Quarta Veglia di Avvento
Cattedrale, 23 dicembre 2006
1. Miei cari fedeli, le parole della Scrittura sono fonte di vera consolazione e di intimo gaudio. Come infatti ci spiega S. Ippolito, antico scrittore cristiano, nella seconda lettura, "quanti di noi vogliamo esercitare la vera religione, non la possiamo esercitare in altro modo che conoscendola dalle parole di Dio".
Questa sera il Signore ci parla attraverso il profeta Isaia. E ci comunica una grande rivelazione circa il Mistero: il nostro Dio è un Dio fedele; è un Dio che mantiene le promesse fatte. "Alzate al cielo i vostri occhi e guardate la terra di sotto, poiché i cieli si dissolveranno come fumo, la terra si logorerà come veste… Ma la mia salvezza durerà sempre, la mia giustizia non sarà annientata". Cioè: anche quanto sembra godere di una stabilità immutabile, l’assetto stesso dell’universo, potrà scuotersi, mentre la fedeltà del Signore al suo piano di salvezza dura in eterno. Quali sono queste promesse divine? Quale è il suo piano di salvezza? Il profeta richiama il "patto originario" fra Dio ed Abramo: "guardate alla roccia da cui siete stati tagliati, alla cava da cui siete stati estratti. Guardate ad Abramo vostro Padre, a Sara che vi ha partorito". Queste parole valgono per Israele, il popolo eletto e prediletto: noi che siamo i pagani eravamo esclusi da questo patto di salvezza. Ma per l’infinita misericordia di Dio anche noi siamo chiamati; l’alleanza stretta con Abramo è stata estesa anche a noi. Anche il figlio minore è stato accolto nella casa del Padre perché divenisse erede col fratello maggiore, il popolo di Israele.

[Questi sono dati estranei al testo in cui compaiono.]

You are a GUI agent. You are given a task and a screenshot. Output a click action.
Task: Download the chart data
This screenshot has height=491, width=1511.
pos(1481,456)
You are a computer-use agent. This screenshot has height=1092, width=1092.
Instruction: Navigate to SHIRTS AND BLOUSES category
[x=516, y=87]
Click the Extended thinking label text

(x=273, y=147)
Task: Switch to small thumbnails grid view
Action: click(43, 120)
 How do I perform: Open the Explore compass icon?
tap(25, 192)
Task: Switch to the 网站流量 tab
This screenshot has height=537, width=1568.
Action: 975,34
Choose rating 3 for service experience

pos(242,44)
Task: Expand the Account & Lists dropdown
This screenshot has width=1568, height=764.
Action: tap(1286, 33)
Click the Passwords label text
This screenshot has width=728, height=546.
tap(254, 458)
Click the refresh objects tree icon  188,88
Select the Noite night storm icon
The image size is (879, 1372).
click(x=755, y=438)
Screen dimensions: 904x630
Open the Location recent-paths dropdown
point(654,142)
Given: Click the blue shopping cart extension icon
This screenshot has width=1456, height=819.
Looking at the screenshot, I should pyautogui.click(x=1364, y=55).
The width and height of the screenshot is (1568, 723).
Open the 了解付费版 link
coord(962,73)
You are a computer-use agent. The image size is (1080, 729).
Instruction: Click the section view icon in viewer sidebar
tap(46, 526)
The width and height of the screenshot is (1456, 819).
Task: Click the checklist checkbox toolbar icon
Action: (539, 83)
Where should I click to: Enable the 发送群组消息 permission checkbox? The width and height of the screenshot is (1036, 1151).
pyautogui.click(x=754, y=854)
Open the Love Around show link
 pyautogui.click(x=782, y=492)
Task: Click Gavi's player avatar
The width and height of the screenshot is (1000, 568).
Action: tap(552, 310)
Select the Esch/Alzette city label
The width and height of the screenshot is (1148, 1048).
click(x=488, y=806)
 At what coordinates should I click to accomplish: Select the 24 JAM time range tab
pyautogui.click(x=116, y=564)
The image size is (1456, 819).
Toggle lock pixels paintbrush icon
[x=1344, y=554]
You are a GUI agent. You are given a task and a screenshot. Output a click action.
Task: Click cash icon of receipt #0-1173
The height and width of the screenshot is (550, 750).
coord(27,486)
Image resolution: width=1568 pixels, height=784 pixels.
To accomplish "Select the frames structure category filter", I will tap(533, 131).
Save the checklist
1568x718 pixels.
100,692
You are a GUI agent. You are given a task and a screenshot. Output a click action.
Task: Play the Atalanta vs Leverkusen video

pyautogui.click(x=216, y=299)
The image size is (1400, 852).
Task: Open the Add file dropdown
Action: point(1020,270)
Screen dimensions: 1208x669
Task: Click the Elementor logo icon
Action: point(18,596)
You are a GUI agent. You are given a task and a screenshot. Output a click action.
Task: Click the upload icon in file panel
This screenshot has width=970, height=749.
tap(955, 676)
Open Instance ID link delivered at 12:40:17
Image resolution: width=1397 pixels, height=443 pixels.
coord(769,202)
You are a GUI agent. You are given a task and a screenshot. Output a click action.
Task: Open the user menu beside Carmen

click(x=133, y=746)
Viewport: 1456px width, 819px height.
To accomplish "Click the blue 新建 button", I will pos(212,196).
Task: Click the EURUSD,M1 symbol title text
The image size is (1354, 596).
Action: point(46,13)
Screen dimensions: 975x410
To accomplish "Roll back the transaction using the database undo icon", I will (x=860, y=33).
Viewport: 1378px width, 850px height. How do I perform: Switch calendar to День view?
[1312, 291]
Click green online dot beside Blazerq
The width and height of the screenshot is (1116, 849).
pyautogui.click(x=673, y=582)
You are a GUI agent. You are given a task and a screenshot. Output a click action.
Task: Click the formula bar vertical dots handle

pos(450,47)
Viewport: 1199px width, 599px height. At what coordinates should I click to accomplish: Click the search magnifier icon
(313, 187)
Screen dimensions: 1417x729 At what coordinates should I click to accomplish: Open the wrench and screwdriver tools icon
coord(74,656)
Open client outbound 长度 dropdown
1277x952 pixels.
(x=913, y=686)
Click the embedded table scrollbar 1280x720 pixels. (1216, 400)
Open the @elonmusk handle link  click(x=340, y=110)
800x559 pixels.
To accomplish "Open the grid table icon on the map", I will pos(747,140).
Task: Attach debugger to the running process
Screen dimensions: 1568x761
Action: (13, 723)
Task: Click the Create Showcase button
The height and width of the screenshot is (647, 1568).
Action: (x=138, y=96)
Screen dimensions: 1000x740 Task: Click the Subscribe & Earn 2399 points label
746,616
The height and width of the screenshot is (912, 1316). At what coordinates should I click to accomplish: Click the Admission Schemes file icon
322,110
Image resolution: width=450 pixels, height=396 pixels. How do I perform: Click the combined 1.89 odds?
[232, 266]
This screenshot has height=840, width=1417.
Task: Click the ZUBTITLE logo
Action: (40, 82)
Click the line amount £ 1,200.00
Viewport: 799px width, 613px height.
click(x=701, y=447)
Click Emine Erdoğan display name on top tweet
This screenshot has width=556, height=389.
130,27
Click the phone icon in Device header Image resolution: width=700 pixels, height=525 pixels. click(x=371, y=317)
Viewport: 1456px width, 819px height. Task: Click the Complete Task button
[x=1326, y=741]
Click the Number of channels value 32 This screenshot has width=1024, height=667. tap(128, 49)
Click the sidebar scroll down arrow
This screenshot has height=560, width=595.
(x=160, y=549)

Miei cari fedeli, contro questa parola profetica noi però siamo tentati di contrapporre un argomento che sembra smentirla in modo incontrovertibile: la condizione in cui spesso ci troviamo a vivere la nostra esistenza quotidiana. A noi scoraggiati il profeta dice: "Davvero il Signore ha pietà di Sion, ha pietà di tutte le sue rovine, rende il suo deserto come l’Eden, la sua steppa come il giardino del Signore". La potenza che l’amore del Signore possiede è così grande, che ricostruisce le rovine cui può essersi ridotta la nostra vita, che trasforma in giardino il deserto in cui si è trasformata la nostra esistenza.
2. Miei cari fedeli, l’apostolo Paolo scrivendo ai cristiani di Corinto dice: "Il Figlio di Dio, Gesù Cristo, che abbiamo predicato fra voi … non fu "sì" e "no", ma in lui c’è stato il "sì". E in realtà tutte le promesse di Dio in lui sono divenute "si"" [2Cor 1,19-20].
Tutto quanto ci ha detto il profeta si compie per mezzo di Gesù, il Figlio di Dio. In Lui le nostre rovine sono riedificate e il nostro deserto è reso un giardino: chi infatti è in Lui, in Cristo, diventa una nuova creatura.
Miei cari fedeli, come voi sapete la celebrazione liturgica del Natale non ha solo il compito di richiamare alla nostra memoria un fatto accaduto nel passato. In questi giorni santi quanto è accaduto nel mistero dell’incarnazione del Verbo può accadere anche in ciascuno di noi. Nell’incarnazione del Verbo l’umanità è stata rigenerata; la nostra umanità in Gesù è rigenerata, come ci ha promesso il profeta.
Dobbiamo allora concludere colla preghiera del profeta: "svegliati, svegliati, rivestiti di forza o braccio del Signore", perché sia giubilo e gioia nel cuore di ciascuno.